*Instruction a:*
Count the lines of the records that contain the string "icon", treating case as significant, and give only the number.

*Source document:*
>> Begin

Advocacy and technology experts say organizations need to plan carefully how to integrate technology into their overall plans and to think through such issues as how to attract and keep activists, how often and when to mobilize an advocacy network, and whether to ask members to take action online through e-mail messages or offline with postal letters, phone calls, or faxes.
These experts offer the following advice to help guide nonprofit groups:
Keep alerts simple. Effective action alerts are brief and to the point, says Karen Holgate, director of policy at the Capitol Resource Institute, a socially conservative organization in Sacramento that is active on issues that affect families. “Make sure that it is clear what the action is that you want them to take and why you think it’s important for them to take that action,” she says.
Ed Yohnka, director of communications at the American Civil Liberties Union of Illinois, adds, “Get a format that people like and stick with it, so people know where to look for what information.”
Explain strategy. Nonprofit organizations not only should spell out exactly what they want activists to do, but they also should explain the reasoning behind their recommendations, say advocacy experts. Bill Bradlee, Northwest program manager at the League of Conservation Voters Education Fund, recently sent a message to activists in Washington state urging them to add their own thoughts to the group’s sample messages, explaining that elected officials tend to give more weight to personal appeals than to form letters or scripted phone calls. After making the plea, Mr. Bradlee says he saw the percentage of activists who modified the group’s sample text rise from 20 percent to 50 percent.

>> End

*Exercise input:*
>> Begin

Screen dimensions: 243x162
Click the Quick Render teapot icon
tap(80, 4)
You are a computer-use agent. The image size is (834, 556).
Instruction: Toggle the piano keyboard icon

>> End

*Instruction b:*
Decide whether each statement below agrees with the text on advocacy alerts. Answer yes or no for each, and quote the deciding words from the text.
(i) Karen Holgate is director of policy at the Capitol Resource Institute.
(ii) Ed Yohnka works at the League of Conservation Voters Education Fund.
(iii) After Bill Bradlee's message, the share of activists who modified the group's sample text rose to 50 percent.

*Task response a:*
2

*Task response b:*
(i) Yes: "Karen Holgate, director of policy at the Capitol Resource Institute"
(ii) No: "Ed Yohnka, director of communications at the American Civil Liberties Union of Illinois"
(iii) Yes: "rise from 20 percent to 50 percent"